- [WHAT TO PRODUCE]:
Print the rows below verbatim, omitting the pictures.

- [DATA SHOWN]:

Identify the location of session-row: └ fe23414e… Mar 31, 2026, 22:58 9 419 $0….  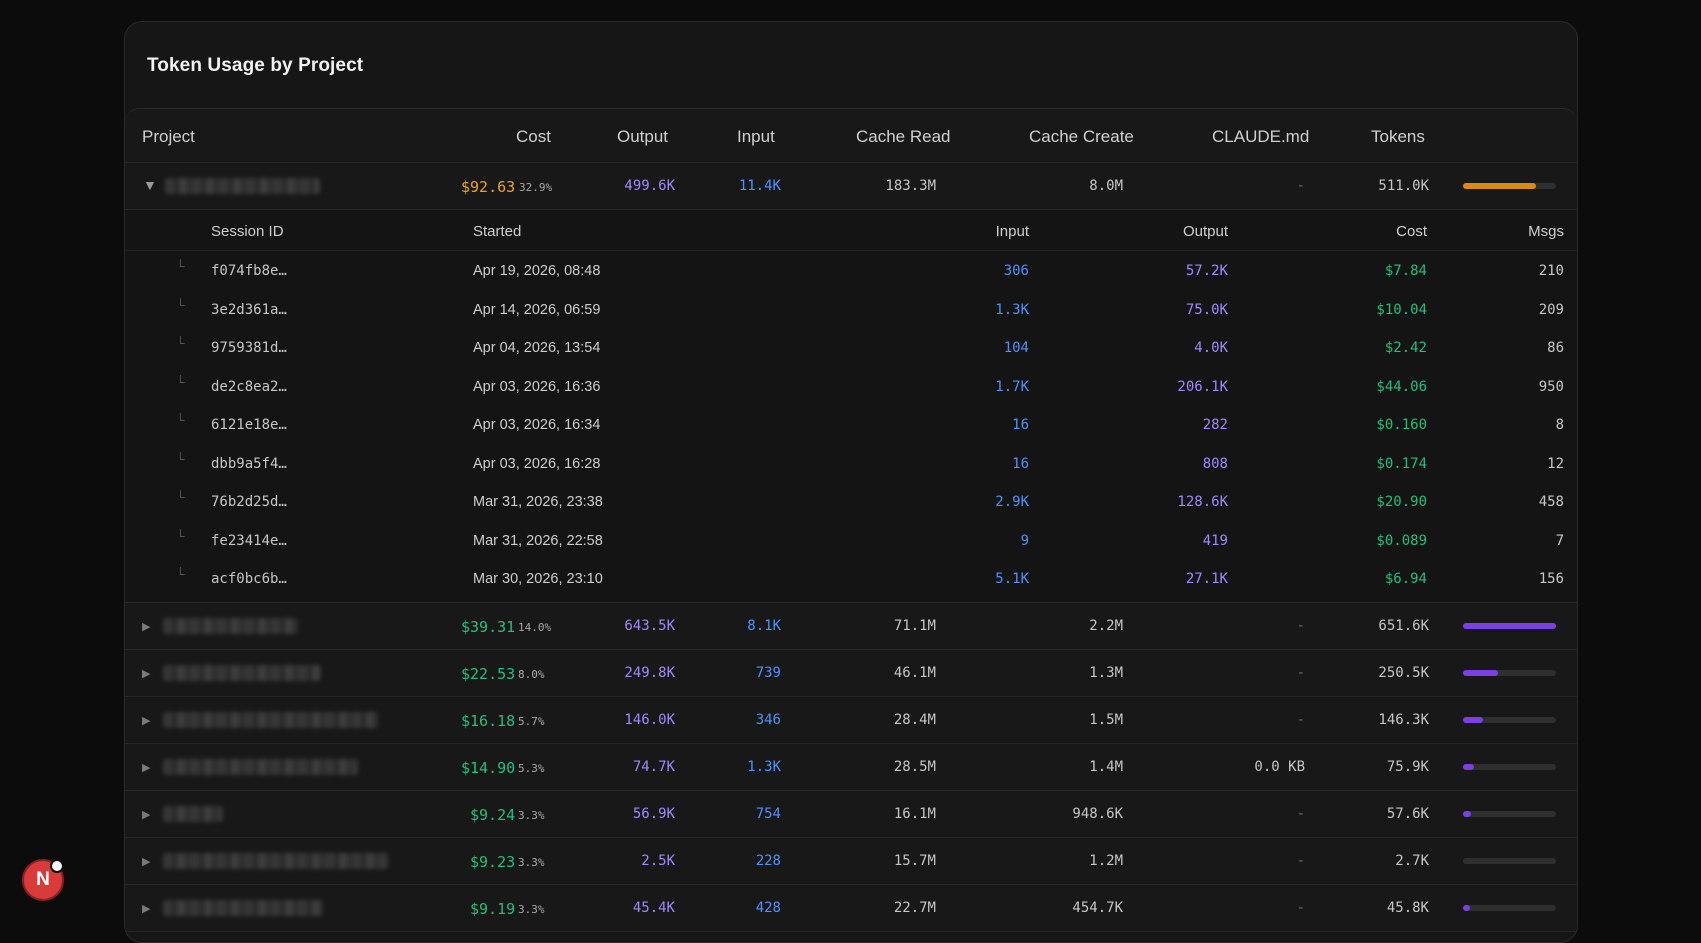
(851, 540).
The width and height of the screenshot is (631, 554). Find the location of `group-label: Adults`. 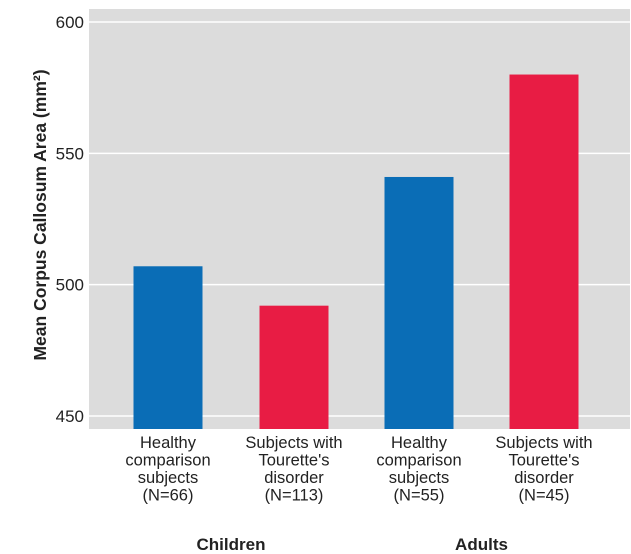

group-label: Adults is located at coordinates (482, 544).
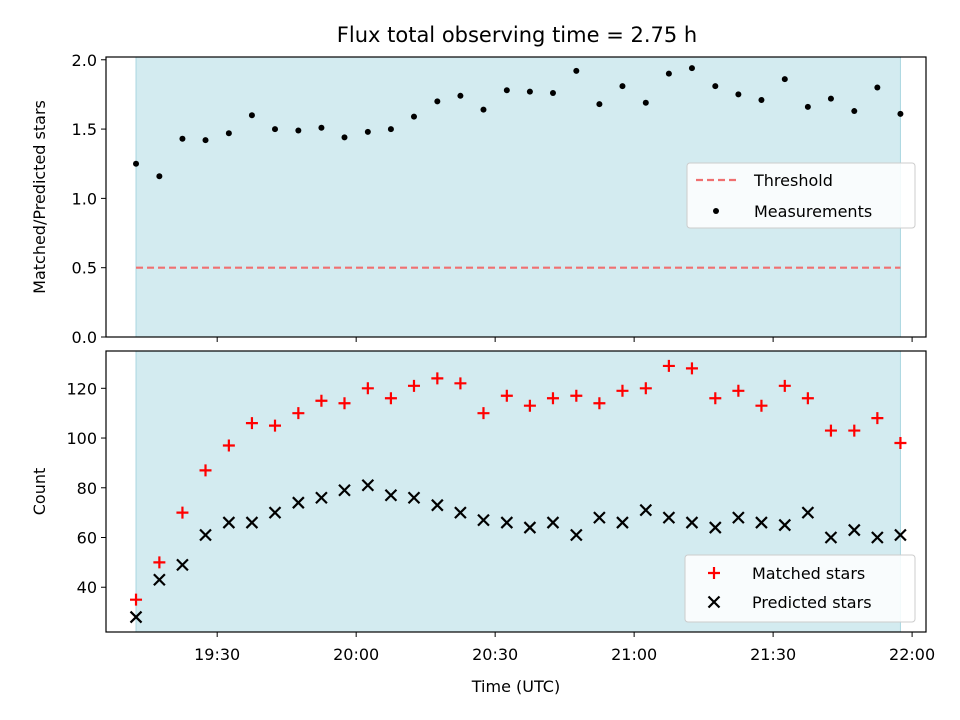  Describe the element at coordinates (716, 211) in the screenshot. I see `legend-measurements-swatch` at that location.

- [OUTPUT OF THE EXERCISE]:
Identify the location of session-row: └ fe23414e… Mar 31, 2026, 22:58 9 419 $0….  
(851, 540).
The width and height of the screenshot is (631, 554). Find the location of `group-label: Adults`. 

group-label: Adults is located at coordinates (482, 544).
  Describe the element at coordinates (716, 211) in the screenshot. I see `legend-measurements-swatch` at that location.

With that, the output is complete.